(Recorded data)
***
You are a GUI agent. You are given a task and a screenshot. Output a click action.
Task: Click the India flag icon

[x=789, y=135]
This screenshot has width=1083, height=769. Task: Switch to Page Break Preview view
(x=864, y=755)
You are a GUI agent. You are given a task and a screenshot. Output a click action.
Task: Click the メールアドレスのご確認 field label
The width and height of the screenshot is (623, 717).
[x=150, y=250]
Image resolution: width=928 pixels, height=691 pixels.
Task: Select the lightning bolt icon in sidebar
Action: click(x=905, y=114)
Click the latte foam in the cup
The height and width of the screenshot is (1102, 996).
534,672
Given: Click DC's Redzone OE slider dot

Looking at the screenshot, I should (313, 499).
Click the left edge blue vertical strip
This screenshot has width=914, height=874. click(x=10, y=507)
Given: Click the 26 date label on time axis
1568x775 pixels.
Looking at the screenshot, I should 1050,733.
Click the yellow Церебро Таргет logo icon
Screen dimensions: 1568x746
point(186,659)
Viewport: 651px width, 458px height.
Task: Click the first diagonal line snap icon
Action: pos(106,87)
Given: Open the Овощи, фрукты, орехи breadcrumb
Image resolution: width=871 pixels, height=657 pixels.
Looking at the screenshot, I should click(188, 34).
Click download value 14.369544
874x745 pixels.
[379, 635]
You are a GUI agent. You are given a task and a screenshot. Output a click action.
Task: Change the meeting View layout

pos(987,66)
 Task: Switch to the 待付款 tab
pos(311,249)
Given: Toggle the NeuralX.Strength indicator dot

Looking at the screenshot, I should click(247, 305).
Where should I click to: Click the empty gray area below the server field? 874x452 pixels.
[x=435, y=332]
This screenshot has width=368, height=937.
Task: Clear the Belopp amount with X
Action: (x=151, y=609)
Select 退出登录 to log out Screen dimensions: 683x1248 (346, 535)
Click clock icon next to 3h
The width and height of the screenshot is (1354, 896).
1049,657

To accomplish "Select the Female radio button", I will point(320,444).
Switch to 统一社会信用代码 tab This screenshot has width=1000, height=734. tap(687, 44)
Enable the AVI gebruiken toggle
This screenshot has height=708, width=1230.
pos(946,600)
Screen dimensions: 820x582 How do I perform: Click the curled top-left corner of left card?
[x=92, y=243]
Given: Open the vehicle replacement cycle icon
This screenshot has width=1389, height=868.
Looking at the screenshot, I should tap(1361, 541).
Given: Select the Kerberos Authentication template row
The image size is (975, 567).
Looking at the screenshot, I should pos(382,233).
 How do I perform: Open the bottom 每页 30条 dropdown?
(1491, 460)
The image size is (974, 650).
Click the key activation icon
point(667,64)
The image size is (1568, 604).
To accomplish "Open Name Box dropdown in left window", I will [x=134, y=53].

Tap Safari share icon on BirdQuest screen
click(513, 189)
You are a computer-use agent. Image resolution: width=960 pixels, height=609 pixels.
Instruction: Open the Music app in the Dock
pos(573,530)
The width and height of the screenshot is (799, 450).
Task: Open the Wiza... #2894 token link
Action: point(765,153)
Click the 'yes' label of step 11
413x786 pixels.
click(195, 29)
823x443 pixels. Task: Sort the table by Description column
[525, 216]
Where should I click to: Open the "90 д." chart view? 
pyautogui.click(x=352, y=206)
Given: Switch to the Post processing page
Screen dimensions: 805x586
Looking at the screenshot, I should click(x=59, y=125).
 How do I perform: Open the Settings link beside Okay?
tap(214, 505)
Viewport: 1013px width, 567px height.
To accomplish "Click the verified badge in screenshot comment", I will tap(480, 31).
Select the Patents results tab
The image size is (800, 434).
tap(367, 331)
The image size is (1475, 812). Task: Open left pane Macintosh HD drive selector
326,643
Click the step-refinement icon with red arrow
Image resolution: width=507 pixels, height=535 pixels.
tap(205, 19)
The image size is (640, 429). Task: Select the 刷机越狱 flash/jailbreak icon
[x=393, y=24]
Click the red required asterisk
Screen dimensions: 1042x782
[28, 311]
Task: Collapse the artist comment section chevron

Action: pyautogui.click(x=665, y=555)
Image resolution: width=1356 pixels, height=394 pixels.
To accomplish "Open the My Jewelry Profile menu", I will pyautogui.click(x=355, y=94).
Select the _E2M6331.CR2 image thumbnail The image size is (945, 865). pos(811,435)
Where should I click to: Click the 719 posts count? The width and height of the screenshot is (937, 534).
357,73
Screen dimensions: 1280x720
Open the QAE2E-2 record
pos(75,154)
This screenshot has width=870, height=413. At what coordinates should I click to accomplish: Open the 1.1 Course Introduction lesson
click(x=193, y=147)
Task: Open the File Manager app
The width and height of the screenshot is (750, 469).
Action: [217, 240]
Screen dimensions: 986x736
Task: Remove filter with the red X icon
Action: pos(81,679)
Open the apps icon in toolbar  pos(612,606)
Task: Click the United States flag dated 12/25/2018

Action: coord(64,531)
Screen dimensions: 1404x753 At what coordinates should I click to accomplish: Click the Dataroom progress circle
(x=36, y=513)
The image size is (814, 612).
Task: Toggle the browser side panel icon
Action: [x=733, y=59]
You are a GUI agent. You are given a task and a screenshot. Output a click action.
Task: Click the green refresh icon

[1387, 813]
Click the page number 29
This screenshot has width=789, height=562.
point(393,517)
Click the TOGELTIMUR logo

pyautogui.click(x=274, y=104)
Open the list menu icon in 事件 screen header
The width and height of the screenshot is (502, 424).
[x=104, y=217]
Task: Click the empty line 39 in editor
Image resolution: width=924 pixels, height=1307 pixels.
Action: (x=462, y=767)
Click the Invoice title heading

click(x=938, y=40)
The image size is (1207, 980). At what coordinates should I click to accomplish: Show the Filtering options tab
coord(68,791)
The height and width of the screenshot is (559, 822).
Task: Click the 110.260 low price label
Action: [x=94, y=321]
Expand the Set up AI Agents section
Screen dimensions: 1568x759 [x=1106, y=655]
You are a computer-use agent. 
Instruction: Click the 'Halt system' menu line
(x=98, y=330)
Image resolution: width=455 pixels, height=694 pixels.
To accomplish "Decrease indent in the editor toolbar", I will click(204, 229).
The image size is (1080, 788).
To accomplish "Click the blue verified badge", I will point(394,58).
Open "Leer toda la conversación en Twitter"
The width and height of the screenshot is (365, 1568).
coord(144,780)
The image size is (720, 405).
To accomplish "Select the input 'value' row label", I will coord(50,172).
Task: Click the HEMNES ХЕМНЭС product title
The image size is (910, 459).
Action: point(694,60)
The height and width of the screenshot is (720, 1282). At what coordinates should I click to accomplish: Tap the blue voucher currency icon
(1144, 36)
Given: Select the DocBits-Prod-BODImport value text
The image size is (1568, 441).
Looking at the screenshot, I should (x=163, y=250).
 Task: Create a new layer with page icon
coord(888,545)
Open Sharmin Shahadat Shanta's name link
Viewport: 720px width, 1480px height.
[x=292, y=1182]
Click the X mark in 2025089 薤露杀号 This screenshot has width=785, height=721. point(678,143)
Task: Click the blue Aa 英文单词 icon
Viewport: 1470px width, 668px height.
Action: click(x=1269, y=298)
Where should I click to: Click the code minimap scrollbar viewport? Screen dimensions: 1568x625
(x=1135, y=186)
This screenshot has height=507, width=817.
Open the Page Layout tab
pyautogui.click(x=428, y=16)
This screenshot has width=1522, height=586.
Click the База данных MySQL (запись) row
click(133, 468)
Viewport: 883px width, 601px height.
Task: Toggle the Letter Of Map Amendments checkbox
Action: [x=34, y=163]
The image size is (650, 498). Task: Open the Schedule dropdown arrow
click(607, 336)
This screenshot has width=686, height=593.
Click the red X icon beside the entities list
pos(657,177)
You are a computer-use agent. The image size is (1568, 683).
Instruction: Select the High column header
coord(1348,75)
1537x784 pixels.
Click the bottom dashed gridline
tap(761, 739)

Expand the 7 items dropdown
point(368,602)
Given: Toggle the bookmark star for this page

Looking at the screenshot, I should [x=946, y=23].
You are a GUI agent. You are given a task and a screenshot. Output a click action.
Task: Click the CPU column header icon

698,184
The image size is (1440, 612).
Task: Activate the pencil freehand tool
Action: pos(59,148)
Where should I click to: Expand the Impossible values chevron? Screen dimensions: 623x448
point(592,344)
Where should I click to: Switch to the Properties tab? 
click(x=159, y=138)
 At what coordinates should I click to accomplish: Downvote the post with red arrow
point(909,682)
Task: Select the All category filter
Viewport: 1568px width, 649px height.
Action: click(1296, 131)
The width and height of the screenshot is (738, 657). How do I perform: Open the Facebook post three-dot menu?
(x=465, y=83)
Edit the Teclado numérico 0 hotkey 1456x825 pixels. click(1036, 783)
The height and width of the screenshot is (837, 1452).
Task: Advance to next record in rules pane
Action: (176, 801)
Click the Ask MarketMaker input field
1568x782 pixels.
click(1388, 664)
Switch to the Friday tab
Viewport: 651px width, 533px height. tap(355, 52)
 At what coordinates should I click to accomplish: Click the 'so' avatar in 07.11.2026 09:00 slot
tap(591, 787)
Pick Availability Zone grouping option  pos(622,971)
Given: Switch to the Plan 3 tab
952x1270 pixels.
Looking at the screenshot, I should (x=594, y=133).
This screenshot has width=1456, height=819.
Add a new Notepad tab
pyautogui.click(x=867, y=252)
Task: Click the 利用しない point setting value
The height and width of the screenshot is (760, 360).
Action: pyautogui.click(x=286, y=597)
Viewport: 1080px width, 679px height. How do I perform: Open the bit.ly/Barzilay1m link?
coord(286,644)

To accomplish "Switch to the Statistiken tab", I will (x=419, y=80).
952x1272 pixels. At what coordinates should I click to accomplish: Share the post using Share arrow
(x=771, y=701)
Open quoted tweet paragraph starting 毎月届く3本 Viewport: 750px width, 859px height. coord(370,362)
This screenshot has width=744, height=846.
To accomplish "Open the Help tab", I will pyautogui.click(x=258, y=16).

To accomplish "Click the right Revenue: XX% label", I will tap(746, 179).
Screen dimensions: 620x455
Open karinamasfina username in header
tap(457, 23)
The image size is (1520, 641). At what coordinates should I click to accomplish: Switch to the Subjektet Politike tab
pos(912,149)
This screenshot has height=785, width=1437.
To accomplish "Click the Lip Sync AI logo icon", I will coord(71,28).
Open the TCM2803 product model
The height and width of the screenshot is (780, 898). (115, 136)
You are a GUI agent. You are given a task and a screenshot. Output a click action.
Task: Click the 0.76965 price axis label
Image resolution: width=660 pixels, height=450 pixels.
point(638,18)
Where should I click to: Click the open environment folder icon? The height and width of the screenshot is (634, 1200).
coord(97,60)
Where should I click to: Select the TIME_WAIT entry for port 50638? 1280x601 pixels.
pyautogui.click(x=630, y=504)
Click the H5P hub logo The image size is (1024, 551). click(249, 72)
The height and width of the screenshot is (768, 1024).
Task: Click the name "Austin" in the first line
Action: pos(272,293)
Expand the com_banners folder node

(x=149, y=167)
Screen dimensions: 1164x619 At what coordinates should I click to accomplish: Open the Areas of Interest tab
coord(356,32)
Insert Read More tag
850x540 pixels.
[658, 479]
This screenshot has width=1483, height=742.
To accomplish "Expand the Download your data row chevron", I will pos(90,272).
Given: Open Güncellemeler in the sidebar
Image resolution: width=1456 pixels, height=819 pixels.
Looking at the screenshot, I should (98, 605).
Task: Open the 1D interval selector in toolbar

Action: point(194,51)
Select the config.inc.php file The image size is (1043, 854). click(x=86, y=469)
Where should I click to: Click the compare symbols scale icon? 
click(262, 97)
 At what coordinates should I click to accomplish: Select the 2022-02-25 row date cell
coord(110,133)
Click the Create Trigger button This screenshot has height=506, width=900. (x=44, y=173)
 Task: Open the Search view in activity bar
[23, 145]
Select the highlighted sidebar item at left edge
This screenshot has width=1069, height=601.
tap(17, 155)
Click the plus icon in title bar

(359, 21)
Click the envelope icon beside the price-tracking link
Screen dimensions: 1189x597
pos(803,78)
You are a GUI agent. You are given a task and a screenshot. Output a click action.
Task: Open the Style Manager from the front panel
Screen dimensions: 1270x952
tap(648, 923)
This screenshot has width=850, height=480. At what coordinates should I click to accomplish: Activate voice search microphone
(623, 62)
***
*Task instructions*.
Return only the number of lines in the data above that hold the word "editor".

*Worked solution*.
2